The past four years in America have been anxiety inducing for many. What election anxiety looks like, or focuses on, is different for everybody. It can vary from day-to-day or even minute-to-minute, whether it’s the voting process, the outcome, or the contested transitions of power. Unfortunately, reality testing (the psychoanalytic theory in which the ego recognizes the difference between the external and internal world) doesn’t help much with these transitions. But it doesn’t mean you have to stay trapped in the cycle.

What are some of the signs?

Election anxiety often manifests physically, like any other anxiety—activating the fight or flight response. “Mentally we experience excessive worrying thought loops, feeling agitated, and restless,” says Dr. Will Osei, a psychologist at Brooklyn Minds. “Physically common symptoms are rapid heartbeat, sweating, shaking, and dry mouth. These symptoms may happen for extended periods of time, exhausting the person physically and making us more prone to more worry symptoms.”
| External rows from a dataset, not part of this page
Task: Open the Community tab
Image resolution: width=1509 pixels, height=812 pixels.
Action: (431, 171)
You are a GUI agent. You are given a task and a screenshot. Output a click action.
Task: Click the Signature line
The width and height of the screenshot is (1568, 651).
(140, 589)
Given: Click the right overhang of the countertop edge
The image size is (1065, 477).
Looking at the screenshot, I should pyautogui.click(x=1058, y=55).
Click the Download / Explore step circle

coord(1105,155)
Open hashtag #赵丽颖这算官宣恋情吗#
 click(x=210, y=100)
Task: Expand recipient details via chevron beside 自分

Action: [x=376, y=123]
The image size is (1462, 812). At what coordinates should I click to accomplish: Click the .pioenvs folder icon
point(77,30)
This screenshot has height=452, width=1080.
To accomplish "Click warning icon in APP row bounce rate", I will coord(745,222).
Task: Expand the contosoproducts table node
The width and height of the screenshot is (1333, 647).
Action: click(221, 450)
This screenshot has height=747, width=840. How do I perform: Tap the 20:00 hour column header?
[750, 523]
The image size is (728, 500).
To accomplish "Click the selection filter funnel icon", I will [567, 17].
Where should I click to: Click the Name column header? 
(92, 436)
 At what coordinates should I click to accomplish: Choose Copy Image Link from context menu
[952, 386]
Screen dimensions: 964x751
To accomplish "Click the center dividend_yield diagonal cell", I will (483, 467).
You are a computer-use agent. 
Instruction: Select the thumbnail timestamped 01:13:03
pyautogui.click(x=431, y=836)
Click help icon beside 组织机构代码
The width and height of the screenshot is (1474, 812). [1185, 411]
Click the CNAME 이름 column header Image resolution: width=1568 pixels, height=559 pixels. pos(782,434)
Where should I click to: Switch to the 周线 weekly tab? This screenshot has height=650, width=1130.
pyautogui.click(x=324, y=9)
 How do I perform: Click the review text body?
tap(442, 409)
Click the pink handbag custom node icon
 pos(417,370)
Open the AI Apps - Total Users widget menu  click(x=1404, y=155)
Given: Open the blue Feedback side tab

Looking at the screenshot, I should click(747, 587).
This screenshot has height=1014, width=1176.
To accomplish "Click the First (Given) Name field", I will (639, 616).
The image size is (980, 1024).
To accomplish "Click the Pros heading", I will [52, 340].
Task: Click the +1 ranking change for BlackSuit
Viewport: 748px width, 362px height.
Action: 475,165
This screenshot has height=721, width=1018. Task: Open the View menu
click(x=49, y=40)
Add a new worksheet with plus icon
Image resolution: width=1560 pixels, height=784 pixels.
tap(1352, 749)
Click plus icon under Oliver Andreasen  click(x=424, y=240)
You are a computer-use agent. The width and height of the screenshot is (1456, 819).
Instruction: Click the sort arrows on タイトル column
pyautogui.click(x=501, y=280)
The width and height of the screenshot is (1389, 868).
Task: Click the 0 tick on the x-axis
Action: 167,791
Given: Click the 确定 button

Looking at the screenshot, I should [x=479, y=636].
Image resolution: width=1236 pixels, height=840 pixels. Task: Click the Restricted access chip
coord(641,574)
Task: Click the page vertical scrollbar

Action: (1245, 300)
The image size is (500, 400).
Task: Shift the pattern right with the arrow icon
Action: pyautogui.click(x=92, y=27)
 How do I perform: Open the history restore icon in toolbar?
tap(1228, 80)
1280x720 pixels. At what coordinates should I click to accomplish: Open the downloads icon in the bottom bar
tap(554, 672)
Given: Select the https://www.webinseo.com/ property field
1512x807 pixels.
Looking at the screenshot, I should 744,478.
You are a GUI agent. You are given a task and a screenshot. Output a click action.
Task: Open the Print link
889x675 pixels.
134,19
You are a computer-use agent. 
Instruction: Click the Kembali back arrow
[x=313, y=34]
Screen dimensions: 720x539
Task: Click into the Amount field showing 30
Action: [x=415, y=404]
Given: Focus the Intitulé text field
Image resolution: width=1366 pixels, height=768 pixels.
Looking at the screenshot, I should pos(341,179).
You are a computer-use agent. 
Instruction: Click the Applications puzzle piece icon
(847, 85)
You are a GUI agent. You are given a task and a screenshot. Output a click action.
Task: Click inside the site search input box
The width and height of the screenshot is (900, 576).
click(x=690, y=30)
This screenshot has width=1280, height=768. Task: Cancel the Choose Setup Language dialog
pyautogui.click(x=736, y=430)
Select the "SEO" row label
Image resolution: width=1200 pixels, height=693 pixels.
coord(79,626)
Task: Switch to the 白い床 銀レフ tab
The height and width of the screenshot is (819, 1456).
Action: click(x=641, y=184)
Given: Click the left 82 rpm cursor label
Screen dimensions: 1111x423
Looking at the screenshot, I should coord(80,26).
What are some ways you can cope?

People handle election anxiety in many different ways. Maybe you just do your best not to think about it, picking up hours at work or different to have some distraction, or using substances more often to turn your brain ‘off.’ Or perhaps you hyper-fixate, spending hours refreshing your social media feeds, doomscrolling into oblivion. 

Develop a coping and resiliency plan.

Dr. Osei encourages everyone to “develop a coping and resiliency plan.” Coping, he says, “is how we overcome difficulties, while resiliency is the capacity to recover quickly from problems.” So what does that mean in practical terms?

Commit to practicing mindfulness.

Focusing on the present moment is important to assuage this anxiety. We cannot know what will happen on or after November 3rd, and bringing our focus and awareness to what we can do in the here and now instead is a crucial first step. If you meditate, make sure to keep your practice up. Make it a practice to have small moments of mindfulness, focusing on a meal, a shower, walking, or just listening to music or a podcast that cheers you up. Dr. Osei also urges us not to “neglect your physical body”; there is plenty of research about the mind/body connection, and even 15 minutes of a YouTube workout can really help.

Get involved with others who are doing good.

There are also active ways to engage in the world that can help ease the anxiety, or at least use some of that anxious energy in service of the greater good.

There are a lot of ways to get involved and make an impact, depending on your personal bandwidth, comfort level, and interests. Mutual funds and non-profits are always in need of donations so perhaps making a recurring donation is something you can budget and plan for. Remember that every little bit helps; I personally have budgeted $20 weekly to donate to different causes. Some of my favorites are The Okra Project, Extinction Rebellion, and Social Tees Animal Rescue. A quick search on Google or your preferred social media will bring worthy causes to your attention. (Remember to verify that your money is going where they say it is!)

You can also contact groups and offer your skills; if you have a professional niche and can volunteer some time helping an organization, that type of work can be invaluable for grassroots organizations. Other volunteering, like picking up a shift at a food bank or helping distribute coats to unhoused people, is a great use of time and has a direct, positive impact. Of course, things are complicated now due to COVID, but many of these programs are still operating. You can assess your own risk tolerance when you determine where to put your energy. 

Unfortunately, all the world’s coping mechanisms won’t turn us into fortune tellers, or fortune changers. But with some mindfulness and focus on ourselves and what we can do, we can avoid sinking into despair. And little by little, that is how we change the world.